OK, fine. It’s completely false. DePodesta said so on Thursday. So why then did someone leak to Adam Schefter of ESPN on Sunday the same stuff that DePodesta said three days ago?

“Source,” proclaimed Schefter on Twitter, “the Browns haven’t had any discussions this off-season about trading WR Odell Beckham Jr., despite all the speculation that Cleveland could move him. ‘That’s the truth,’ said team source.”

Well, if an unnamed team source hiding behind a veil of anonymity says it’s the truth, you can take that to the bank and try to cash it like it’s, well, a check without a signature on it.

(Some may wonder why Schefter agreed to pass along a clear and unequivocal denial from someone who wouldn’t attach his or her name to it.
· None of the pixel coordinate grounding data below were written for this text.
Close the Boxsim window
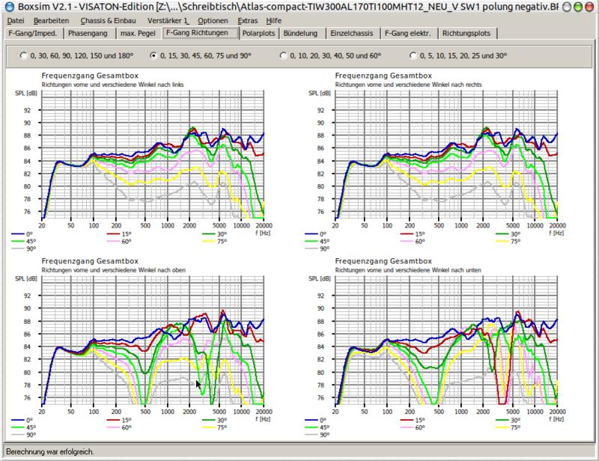 pos(590,6)
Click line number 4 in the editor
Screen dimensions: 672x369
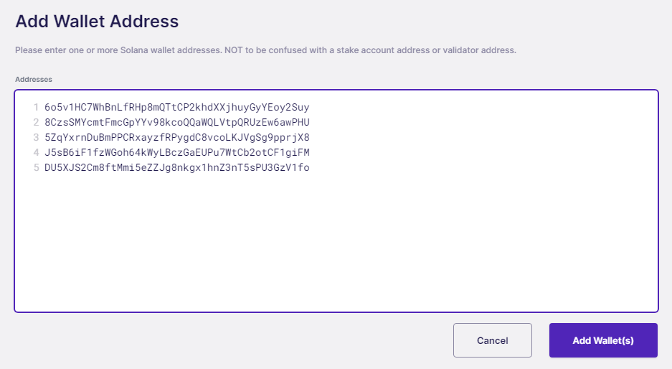point(36,152)
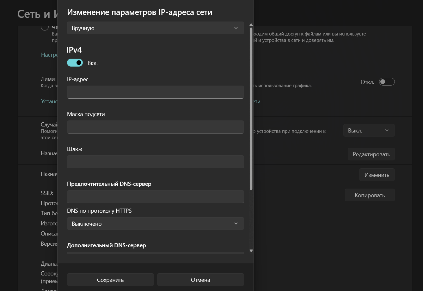Open the Выкл. random hardware address dropdown
The image size is (423, 291).
point(369,130)
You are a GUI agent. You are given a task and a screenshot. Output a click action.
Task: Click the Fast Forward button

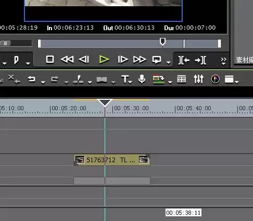tap(140, 59)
It’s called “playing the game.” And “playing the game” is critical to, for example, getting a head’s up on a transaction five minutes before it’s announced by the team.)

Malusis, for his part, reiterated his claim during his Friday show.

“What I reported did happen,” Malusis said. “I have not blinked. I contacted my source after I first reported it. His response was, ‘Hopefully you did not kill the deal.’ . . .

“By the way, do you really think Paul DePodesta is gonna come out and say, ‘Yes, we were engaged in trade conversations with the Minnesota Vikings’? Or, ‘Yes, we had actively pursued a deal of Odell Beckham Jr.’ or that he was on the trade market? A guy that is as sensitive as Beckham is, and I’ve defended him. But we do know this, Beckham wants to feel the love, from any organization that he’s playing for. . . . Do you think the Browns would ever admit it? . . . If the trade fell through and did not happen do you think Paul DePodesta would ever come out and say . . . that report was true?”

Of course DePodesta wouldn’t admit it, if it were true. And we’ve seen, time and again, teams deny reports like this only to later make the move. And then no one gets upset about it because they understand after the fact that the false denial was strategic and necessary.

So if everyone realizes after the fact that the team was in a must-lie situation, why do so many in the media accept a potential lie at face value before it’s exposed as a lie? Again, it’s called “playing the game,” and the game is played in many ways, whether it’s getting the text message five minutes before the announcement of the Beckham trade is made or receiving cooperation or access from the team that is happy with those who toe the party line, and upset with anyone who had the audacity to point at a pile of something brown and smelly and suggest that it’s quite possibly bullsh-t.